#### DIRECTIONS:
Pick out each line with the word "agent" from the material that follows.

#### DATASET EXCERPTS:
[Start of section]
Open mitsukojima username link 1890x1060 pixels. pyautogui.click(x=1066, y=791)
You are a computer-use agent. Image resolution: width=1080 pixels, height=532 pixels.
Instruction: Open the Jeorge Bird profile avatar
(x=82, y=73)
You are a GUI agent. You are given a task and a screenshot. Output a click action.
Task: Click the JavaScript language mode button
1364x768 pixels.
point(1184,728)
[End of section]
[Start of section]
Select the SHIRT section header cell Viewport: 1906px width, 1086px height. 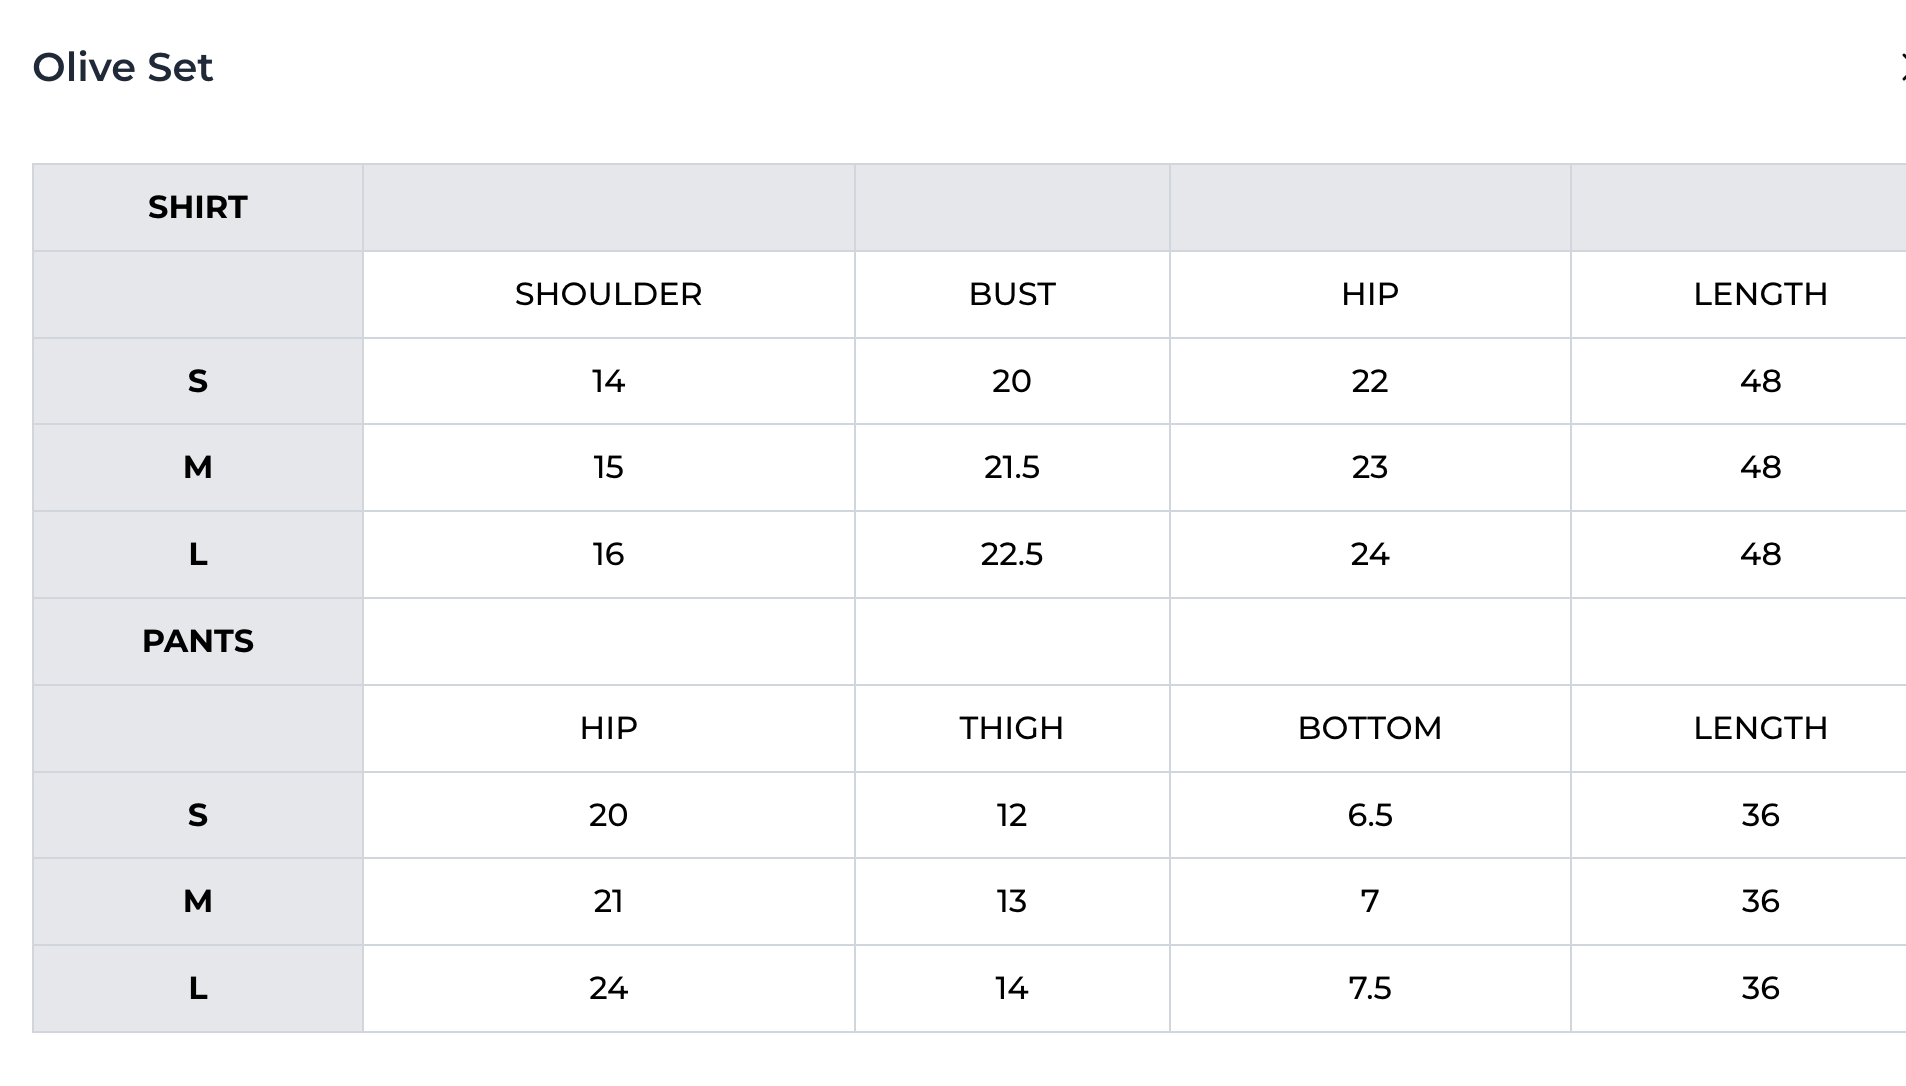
[End of section]
[Start of section]
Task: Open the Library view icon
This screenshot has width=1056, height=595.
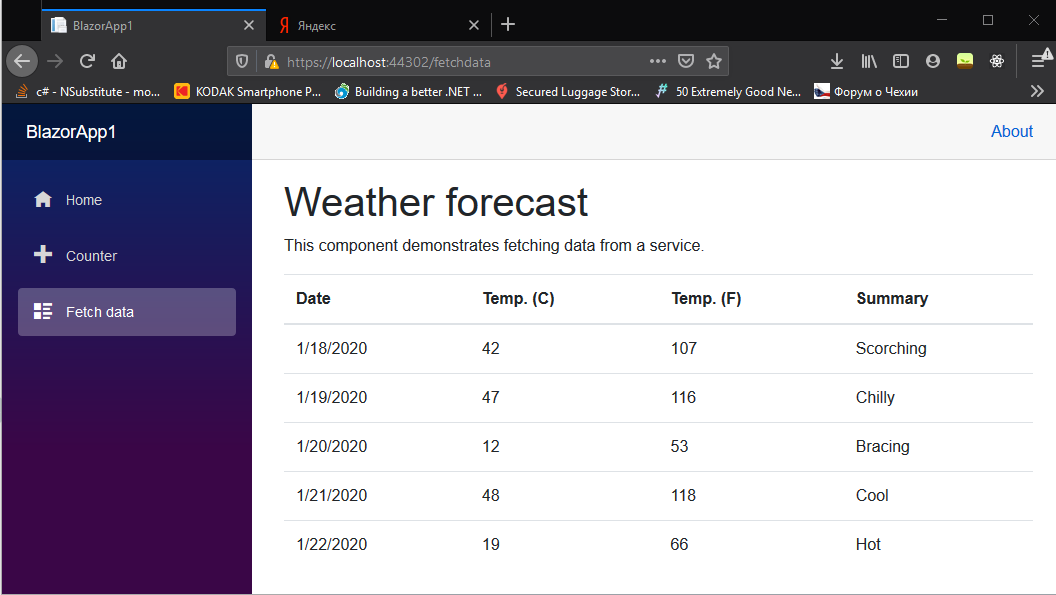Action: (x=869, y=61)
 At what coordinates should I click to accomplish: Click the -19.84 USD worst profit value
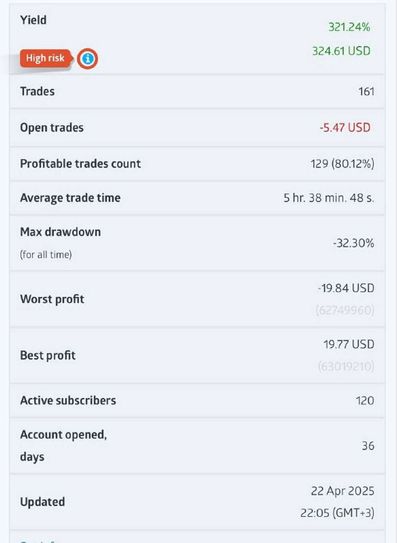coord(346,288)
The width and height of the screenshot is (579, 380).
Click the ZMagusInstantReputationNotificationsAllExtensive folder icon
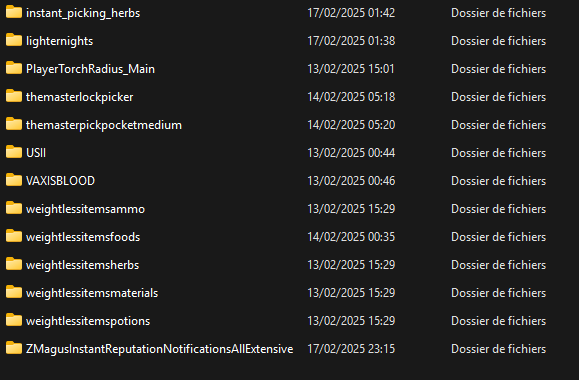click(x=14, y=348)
[End of section]
#### RESPONSE:
You are a computer-use agent. Image resolution: width=1080 pixels, height=532 pixels.
You are a GUI agent. You are given a task and a screenshot. Output a click action.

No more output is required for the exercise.